- ASSIGNMENT
Give back each line below verbatim.

[Dataset entries]
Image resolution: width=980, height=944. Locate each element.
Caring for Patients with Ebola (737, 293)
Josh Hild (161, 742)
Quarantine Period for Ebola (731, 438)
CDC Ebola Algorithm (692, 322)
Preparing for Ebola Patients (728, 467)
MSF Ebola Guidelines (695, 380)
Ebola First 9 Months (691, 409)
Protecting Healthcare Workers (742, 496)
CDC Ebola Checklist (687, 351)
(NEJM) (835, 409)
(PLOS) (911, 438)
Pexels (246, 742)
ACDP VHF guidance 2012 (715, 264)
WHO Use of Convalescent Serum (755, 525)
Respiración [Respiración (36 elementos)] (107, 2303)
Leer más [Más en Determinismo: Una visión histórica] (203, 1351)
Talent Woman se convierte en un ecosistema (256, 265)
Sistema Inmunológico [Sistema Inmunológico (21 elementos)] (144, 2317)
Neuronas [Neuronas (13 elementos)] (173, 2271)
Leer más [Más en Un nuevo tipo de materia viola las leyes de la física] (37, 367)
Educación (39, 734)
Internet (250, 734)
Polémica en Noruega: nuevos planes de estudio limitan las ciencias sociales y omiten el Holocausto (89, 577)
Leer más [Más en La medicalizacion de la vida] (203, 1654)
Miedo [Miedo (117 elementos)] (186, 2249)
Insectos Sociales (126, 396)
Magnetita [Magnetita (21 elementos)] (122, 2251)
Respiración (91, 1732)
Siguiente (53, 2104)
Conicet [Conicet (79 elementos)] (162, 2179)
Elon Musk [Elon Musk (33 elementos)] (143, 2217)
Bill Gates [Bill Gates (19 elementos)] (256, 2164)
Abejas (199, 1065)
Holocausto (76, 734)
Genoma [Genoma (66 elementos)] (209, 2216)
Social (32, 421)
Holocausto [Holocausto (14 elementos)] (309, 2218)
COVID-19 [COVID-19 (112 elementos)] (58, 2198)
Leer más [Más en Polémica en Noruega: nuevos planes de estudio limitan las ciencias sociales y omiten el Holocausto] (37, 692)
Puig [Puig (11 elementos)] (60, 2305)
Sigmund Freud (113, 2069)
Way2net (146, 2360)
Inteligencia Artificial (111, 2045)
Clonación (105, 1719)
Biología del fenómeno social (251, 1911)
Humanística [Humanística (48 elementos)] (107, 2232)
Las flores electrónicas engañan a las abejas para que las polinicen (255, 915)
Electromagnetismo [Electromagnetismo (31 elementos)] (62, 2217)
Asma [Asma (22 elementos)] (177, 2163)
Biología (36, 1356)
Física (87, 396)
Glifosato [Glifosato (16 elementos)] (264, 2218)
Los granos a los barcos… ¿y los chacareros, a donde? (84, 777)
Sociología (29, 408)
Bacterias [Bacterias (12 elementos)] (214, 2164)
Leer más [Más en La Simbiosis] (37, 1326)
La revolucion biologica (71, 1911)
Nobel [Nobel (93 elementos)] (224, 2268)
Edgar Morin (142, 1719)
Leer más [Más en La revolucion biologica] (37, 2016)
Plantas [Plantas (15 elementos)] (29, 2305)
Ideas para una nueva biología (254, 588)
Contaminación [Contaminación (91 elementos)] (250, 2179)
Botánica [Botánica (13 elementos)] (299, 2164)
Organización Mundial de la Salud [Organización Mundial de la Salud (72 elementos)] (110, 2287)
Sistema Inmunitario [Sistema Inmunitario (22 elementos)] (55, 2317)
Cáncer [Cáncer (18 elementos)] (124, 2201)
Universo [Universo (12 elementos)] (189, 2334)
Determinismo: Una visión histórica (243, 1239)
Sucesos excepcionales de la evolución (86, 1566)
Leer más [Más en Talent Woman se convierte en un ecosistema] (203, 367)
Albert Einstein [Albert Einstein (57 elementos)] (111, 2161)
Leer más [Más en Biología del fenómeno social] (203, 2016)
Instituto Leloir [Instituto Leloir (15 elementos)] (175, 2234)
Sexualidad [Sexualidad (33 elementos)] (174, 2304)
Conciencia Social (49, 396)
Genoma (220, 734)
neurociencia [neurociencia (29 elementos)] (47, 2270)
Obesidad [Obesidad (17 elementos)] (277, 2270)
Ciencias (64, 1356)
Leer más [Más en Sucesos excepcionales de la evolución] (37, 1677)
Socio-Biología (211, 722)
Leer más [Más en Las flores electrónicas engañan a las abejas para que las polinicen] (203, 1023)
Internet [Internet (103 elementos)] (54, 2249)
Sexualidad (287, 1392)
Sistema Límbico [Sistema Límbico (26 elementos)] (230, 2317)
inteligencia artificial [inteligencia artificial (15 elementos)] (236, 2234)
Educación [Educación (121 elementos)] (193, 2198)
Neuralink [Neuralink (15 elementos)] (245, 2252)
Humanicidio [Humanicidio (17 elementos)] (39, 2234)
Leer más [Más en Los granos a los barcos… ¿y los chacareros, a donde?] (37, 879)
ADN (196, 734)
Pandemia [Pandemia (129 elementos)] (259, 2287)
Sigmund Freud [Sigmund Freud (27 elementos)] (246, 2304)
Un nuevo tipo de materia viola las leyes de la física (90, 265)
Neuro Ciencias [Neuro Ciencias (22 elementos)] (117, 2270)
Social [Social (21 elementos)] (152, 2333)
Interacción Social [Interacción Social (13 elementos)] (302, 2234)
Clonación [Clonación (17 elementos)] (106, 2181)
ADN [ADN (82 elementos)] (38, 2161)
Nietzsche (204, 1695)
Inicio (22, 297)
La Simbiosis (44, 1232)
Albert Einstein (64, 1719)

- SOLUTION FOR THIS PROBLEM
Image resolution: width=980, height=944. Locate each element.
Caring for Patients with Ebola (737, 293)
Josh Hild (161, 742)
Quarantine Period for Ebola (731, 438)
CDC Ebola Algorithm (692, 322)
Preparing for Ebola Patients (728, 467)
MSF Ebola Guidelines (695, 380)
Ebola First 9 Months (691, 409)
Protecting Healthcare Workers (742, 496)
CDC Ebola Checklist (687, 351)
(NEJM) (835, 409)
(PLOS) (911, 438)
Pexels (246, 742)
ACDP VHF guidance 2012 (715, 264)
WHO Use of Convalescent Serum (755, 525)
Respiración [Respiración (36 elementos)] (107, 2303)
Leer más [Más en Determinismo: Una visión histórica] (203, 1351)
Talent Woman se convierte en un ecosistema (256, 265)
Sistema Inmunológico [Sistema Inmunológico (21 elementos)] (144, 2317)
Neuronas [Neuronas (13 elementos)] (173, 2271)
Leer más [Más en Un nuevo tipo de materia viola las leyes de la física] (37, 367)
Educación (39, 734)
Internet (250, 734)
Polémica en Noruega: nuevos planes de estudio limitan las ciencias sociales y omiten el Holocausto (89, 577)
Leer más [Más en La medicalizacion de la vida] (203, 1654)
Miedo [Miedo (117 elementos)] (186, 2249)
Insectos Sociales (126, 396)
Magnetita [Magnetita (21 elementos)] (122, 2251)
Respiración (91, 1732)
Siguiente (53, 2104)
Conicet [Conicet (79 elementos)] (162, 2179)
Elon Musk [Elon Musk (33 elementos)] (143, 2217)
Bill Gates [Bill Gates (19 elementos)] (256, 2164)
Abejas (199, 1065)
Holocausto (76, 734)
Genoma [Genoma (66 elementos)] (209, 2216)
Social (32, 421)
Holocausto [Holocausto (14 elementos)] (309, 2218)
COVID-19 [COVID-19 (112 elementos)] (58, 2198)
Leer más [Más en Polémica en Noruega: nuevos planes de estudio limitan las ciencias sociales y omiten el Holocausto] (37, 692)
Puig [Puig (11 elementos)] (60, 2305)
Sigmund Freud (113, 2069)
Way2net (146, 2360)
Inteligencia Artificial (111, 2045)
Clonación (105, 1719)
Biología del fenómeno social (251, 1911)
Humanística [Humanística (48 elementos)] (107, 2232)
Las flores electrónicas engañan a las abejas para que las polinicen (255, 915)
Electromagnetismo [Electromagnetismo (31 elementos)] (62, 2217)
Asma [Asma (22 elementos)] (177, 2163)
Biología (36, 1356)
Física (87, 396)
Glifosato [Glifosato (16 elementos)] (264, 2218)
Los granos a los barcos… ¿y los chacareros, a donde? (84, 777)
Sociología (29, 408)
Bacterias [Bacterias (12 elementos)] (214, 2164)
Leer más [Más en La Simbiosis] (37, 1326)
La revolucion biologica (71, 1911)
Nobel [Nobel (93 elementos)] (224, 2268)
Edgar Morin (142, 1719)
Leer más [Más en La revolucion biologica] (37, 2016)
Plantas [Plantas (15 elementos)] (29, 2305)
Ideas para una nueva biología (254, 588)
Contaminación [Contaminación (91 elementos)] (250, 2179)
Botánica [Botánica (13 elementos)] (299, 2164)
Organización Mundial de la Salud [Organización Mundial de la Salud (72 elementos)] (110, 2287)
Sistema Inmunitario [Sistema Inmunitario (22 elementos)] (55, 2317)
Cáncer [Cáncer (18 elementos)] (124, 2201)
Universo [Universo (12 elementos)] (189, 2334)
Determinismo: Una visión histórica (243, 1239)
Sucesos excepcionales de la evolución (86, 1566)
Leer más [Más en Talent Woman se convierte en un ecosistema] (203, 367)
Albert Einstein [Albert Einstein (57 elementos)] (111, 2161)
Leer más [Más en Biología del fenómeno social] (203, 2016)
Instituto Leloir [Instituto Leloir (15 elementos)] (175, 2234)
Sexualidad [Sexualidad (33 elementos)] (174, 2304)
Conciencia Social (49, 396)
Genoma (220, 734)
neurociencia [neurociencia (29 elementos)] (47, 2270)
Obesidad [Obesidad (17 elementos)] (277, 2270)
Ciencias (64, 1356)
Leer más [Más en Sucesos excepcionales de la evolución] (37, 1677)
Socio-Biología (211, 722)
Leer más [Más en Las flores electrónicas engañan a las abejas para que las polinicen] (203, 1023)
Internet [Internet (103 elementos)] (54, 2249)
Sexualidad (287, 1392)
Sistema Límbico [Sistema Límbico (26 elementos)] (230, 2317)
inteligencia artificial [inteligencia artificial (15 elementos)] (236, 2234)
Educación [Educación (121 elementos)] (193, 2198)
Neuralink [Neuralink (15 elementos)] (245, 2252)
Humanicidio [Humanicidio (17 elementos)] (39, 2234)
Leer más [Más en Los granos a los barcos… ¿y los chacareros, a donde?] (37, 879)
ADN (196, 734)
Pandemia [Pandemia (129 elementos)] (259, 2287)
Sigmund Freud [Sigmund Freud (27 elementos)] (246, 2304)
Un nuevo tipo de materia viola las leyes de la física (90, 265)
Neuro Ciencias [Neuro Ciencias (22 elementos)] (117, 2270)
Social [Social (21 elementos)] (152, 2333)
Interacción Social [Interacción Social (13 elementos)] (302, 2234)
Clonación [Clonación (17 elementos)] (106, 2181)
ADN [ADN (82 elementos)] (38, 2161)
Nietzsche (204, 1695)
Inicio (22, 297)
La Simbiosis (44, 1232)
Albert Einstein (64, 1719)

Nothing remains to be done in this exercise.